* Begin THE RECORDS *
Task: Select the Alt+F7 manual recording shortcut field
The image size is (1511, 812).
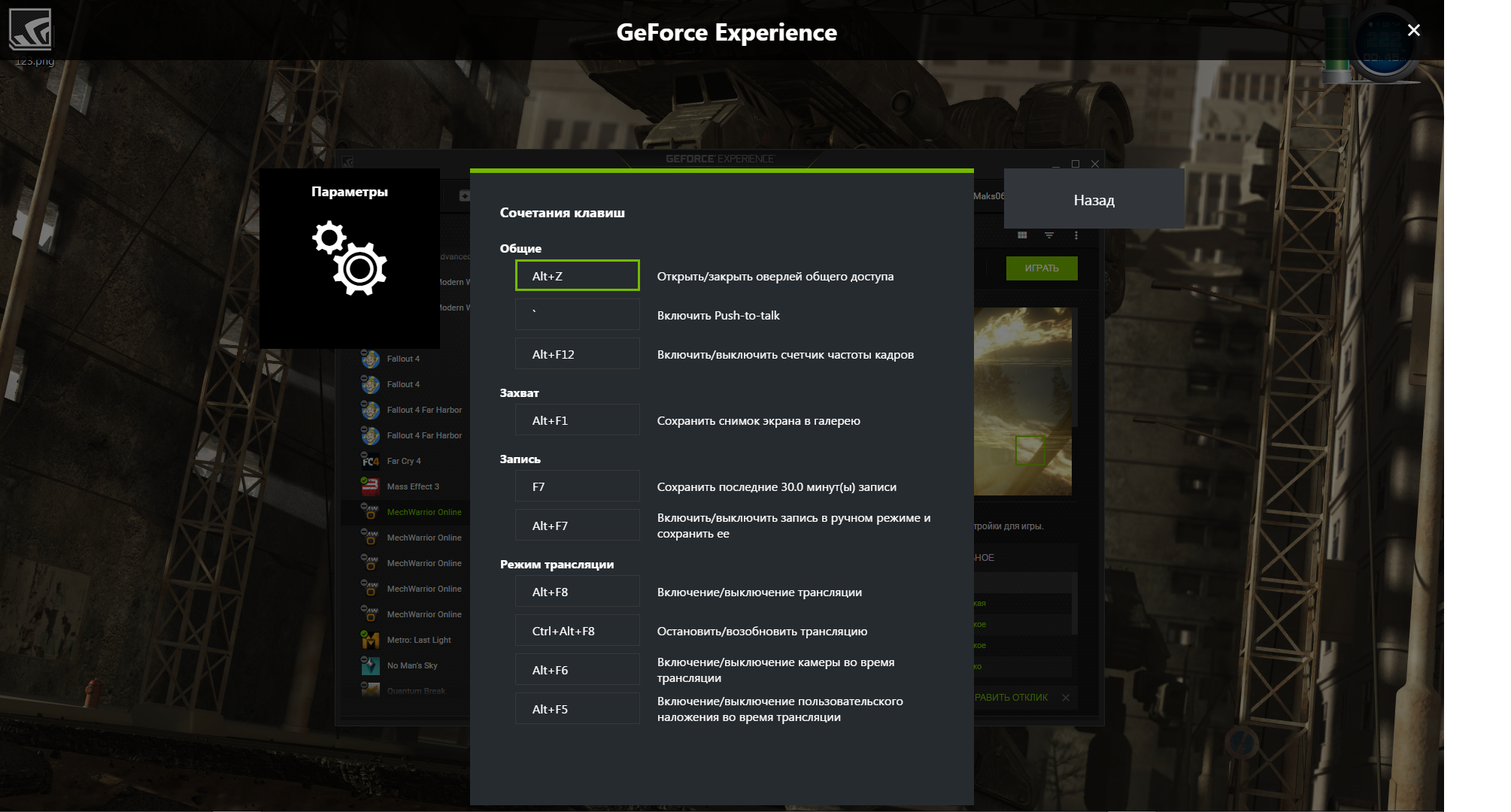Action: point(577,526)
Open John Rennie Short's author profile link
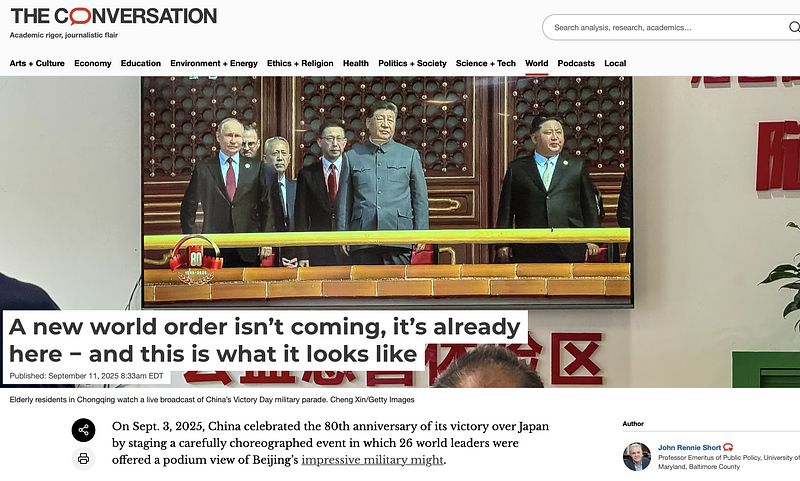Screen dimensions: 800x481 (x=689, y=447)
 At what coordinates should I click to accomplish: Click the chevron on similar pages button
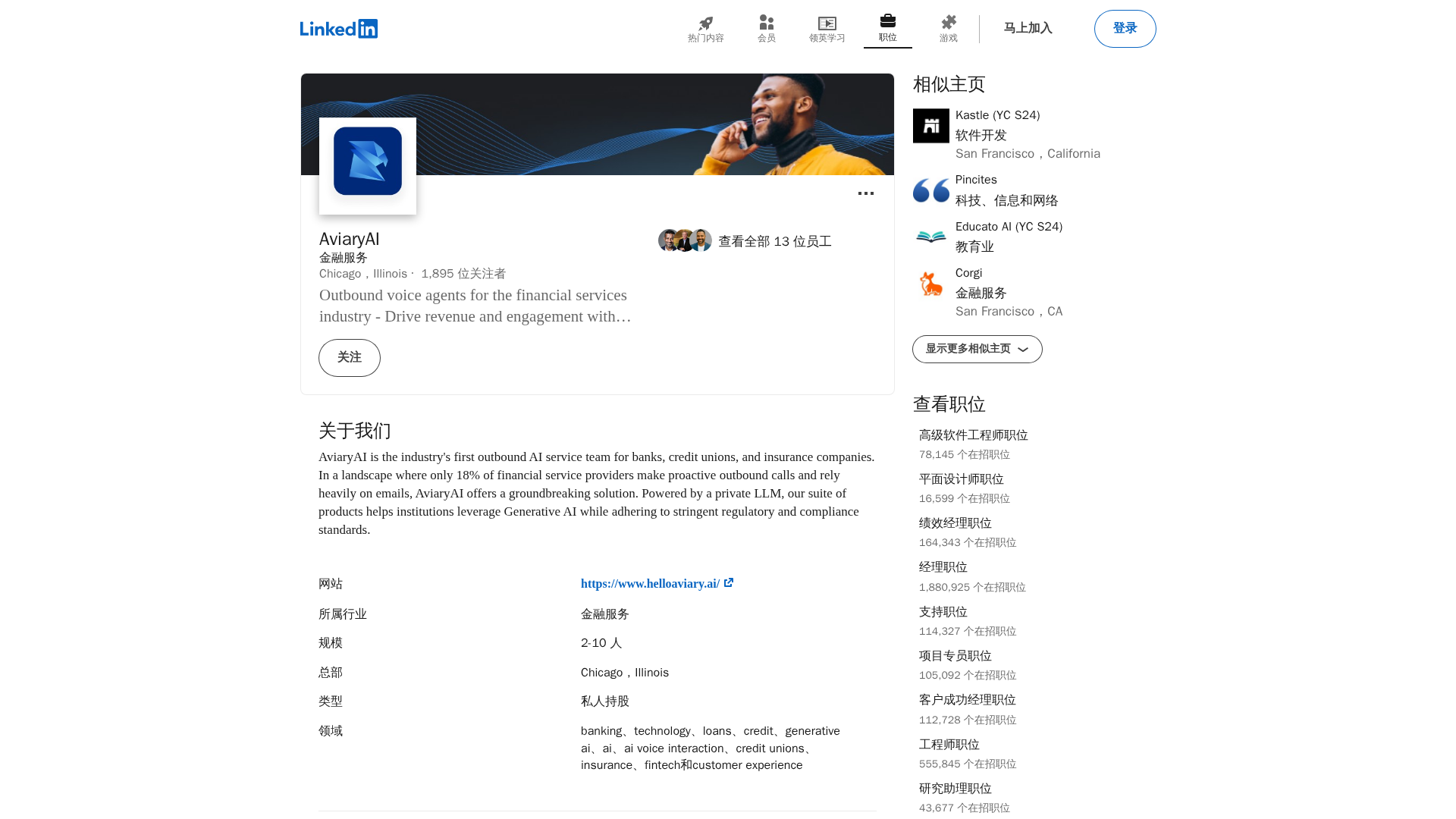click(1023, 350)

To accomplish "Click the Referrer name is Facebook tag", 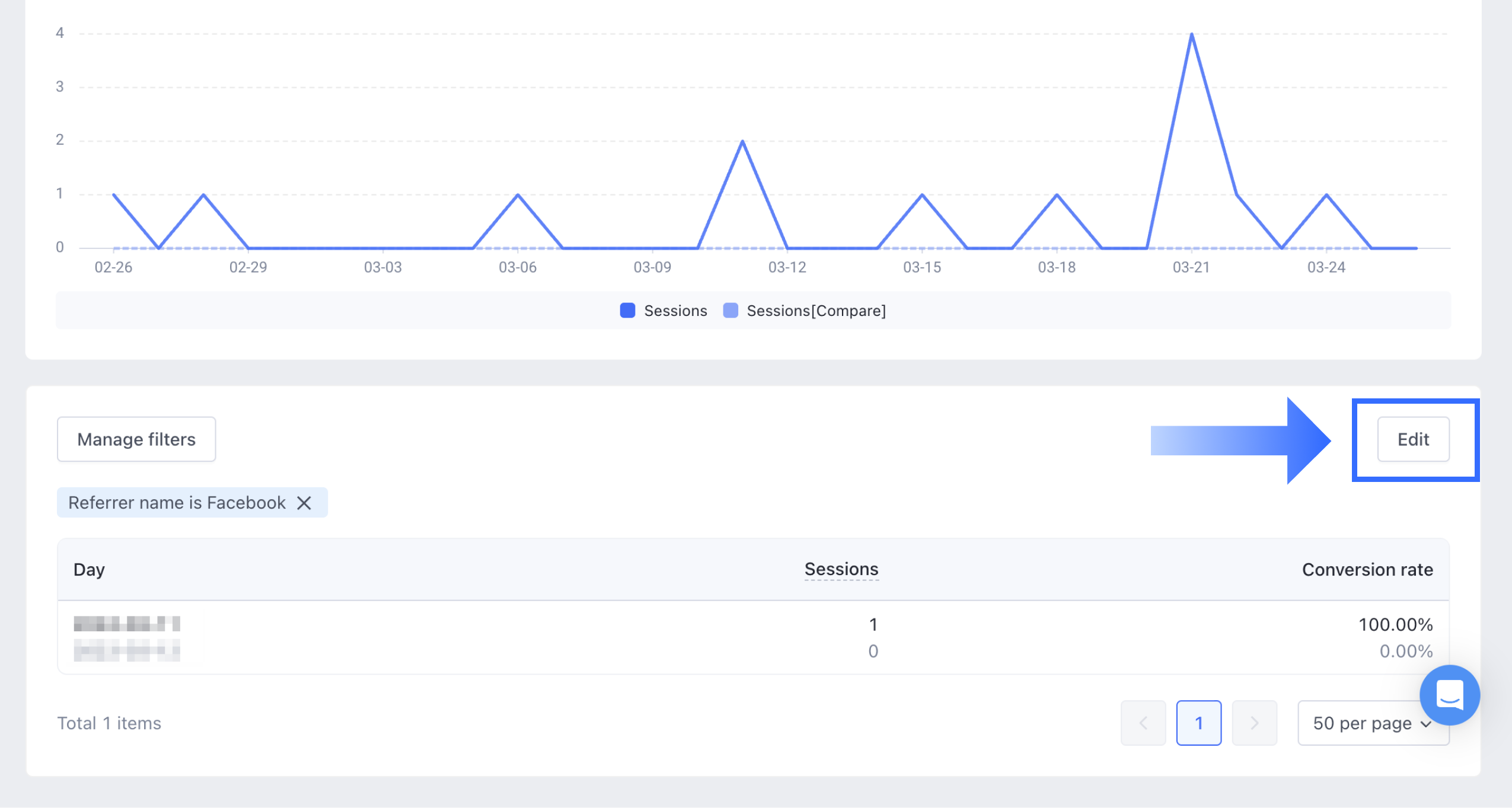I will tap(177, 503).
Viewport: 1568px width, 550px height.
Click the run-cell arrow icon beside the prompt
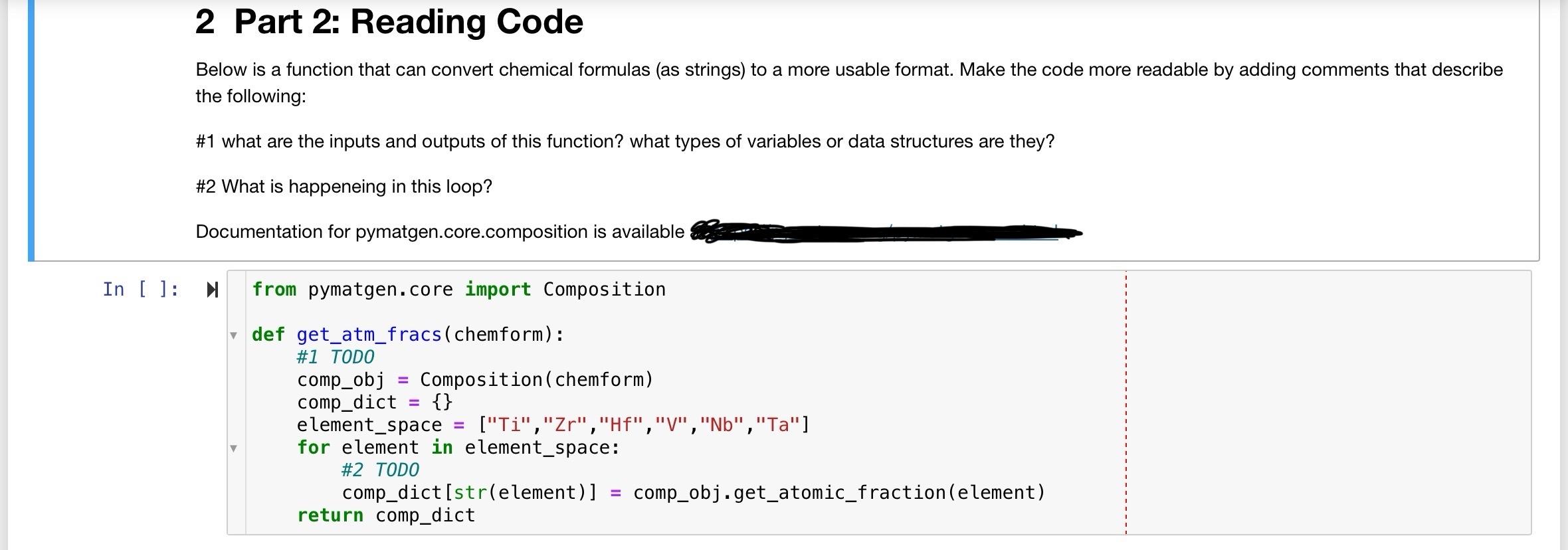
* End THE RECORDS *
» GIVEN EXERCISE: Write out word for word the stretch from the line that contains "Viewport: 1568px width, 550px height." through the end of the entries, leaving out the pictures.

» OUTPUT:
Viewport: 1568px width, 550px height.
Click the run-cell arrow icon beside the prompt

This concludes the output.